何故だか見てはいけないような気がして、隠れている間も、絶対にバレてはいけない緊張感でいっぱいだった。

ユミはどうかはわからないが、きっと奴には後で、隠れた理由を問い詰められるに違いない。

奴とは、私の護衛であるディルク・ホルムで、私の幼い頃からの友人だ。リーゼとの面識はそんなにないし、リーゼの方が身分が高い為、話しかけているところは見たことはないが、ユミとは、護衛の間に話したりしていた。

ユミは私の前ではあまり笑わない。いつも愛想笑いを浮かべている。私はよく顔を見ているのに、全く目を合わせて貰えない。

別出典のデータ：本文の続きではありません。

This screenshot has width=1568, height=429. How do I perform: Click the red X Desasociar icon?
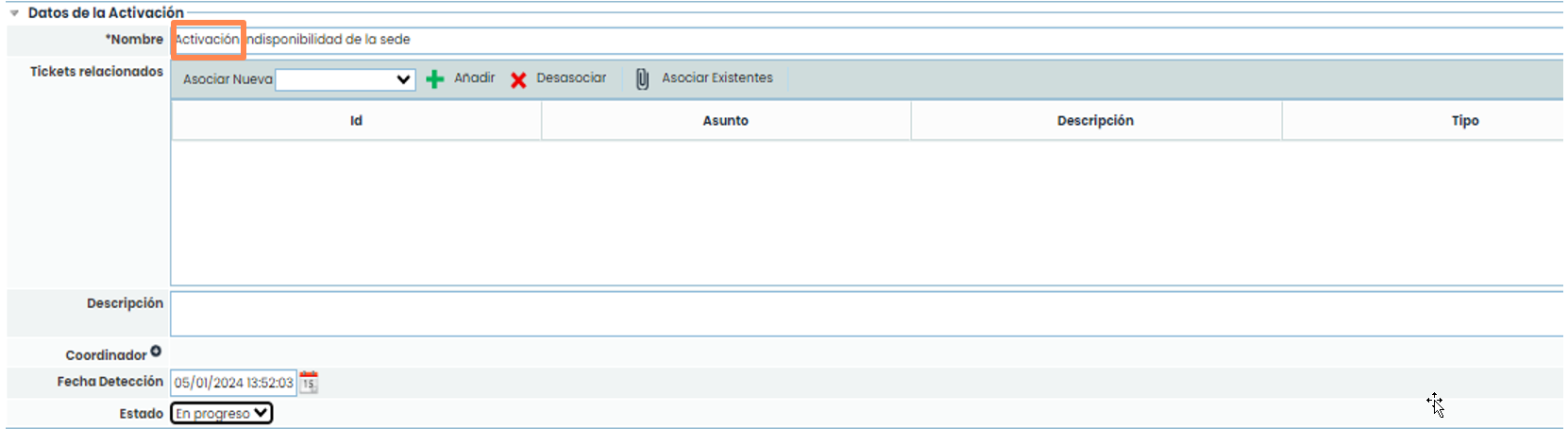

ところが、ディルクには、陽気な笑い声や、柔らかい表情をする。あれ、私嫌われている?

衝撃の事実?


聖女候補が二人いるのだから、相性の良い方を選べば良いと言う人がいる。聖女の力で選ぶのではなく、人柄で選べば、一択なのだが。今になって思う。私達がそう思っていても、肝心のユミが私を選ばなかったら?

冷や汗が流れる。ユミに、私が嫌われていたら?

それなら、そもそも私に選ぶ権利などないのでは?

今までの経過でいくと、アリサも今では私に興味などないように思い頭を抱える。

それこそ、二人の聖女の間で私の押し付け合いがあるんじゃないだろうか。

リーゼが居なくなってから、一番の変化はマイナス思考を抑えられなくなったことだ。リーゼが励ましてくれたわけではないが、リーゼが隣にいると、そんな弱音を吐くことは許されない、とか恥ずかしいとか思ってしまったりした。リーゼが思うかはわからないが、幻滅されないようにしていたからだ。

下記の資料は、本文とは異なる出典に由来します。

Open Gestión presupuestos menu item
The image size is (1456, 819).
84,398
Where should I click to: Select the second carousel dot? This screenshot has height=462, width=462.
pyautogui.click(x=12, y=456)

幻滅度合いでいくと、二人の聖女からの、私に対するものは、同じぐらいかもしれない。アリサに至っては、牢に入れて、リーゼの行方の尋問までしているから、幻滅度合いは最低辺で、もう下がらないところまで行ってしまってる気がする。

そして、ユミに至っては、情けないところばかり見せているし、隠れて覗き見ばかりしてるのだから、今更だろう。

私は今まで自分に甘すぎた。聖女を婚約者に勧められて、すっかり調子に乗っていた。

リーゼも聖女も、私に選ぶ権利はない。だから、もしかして、リーゼも帰ってきてくれないのかな。

本当はこの世界に帰ってきているのに、私が嫌で帰ってこないのだとしたら、私は王子の資格すらないのでは無いだろうか。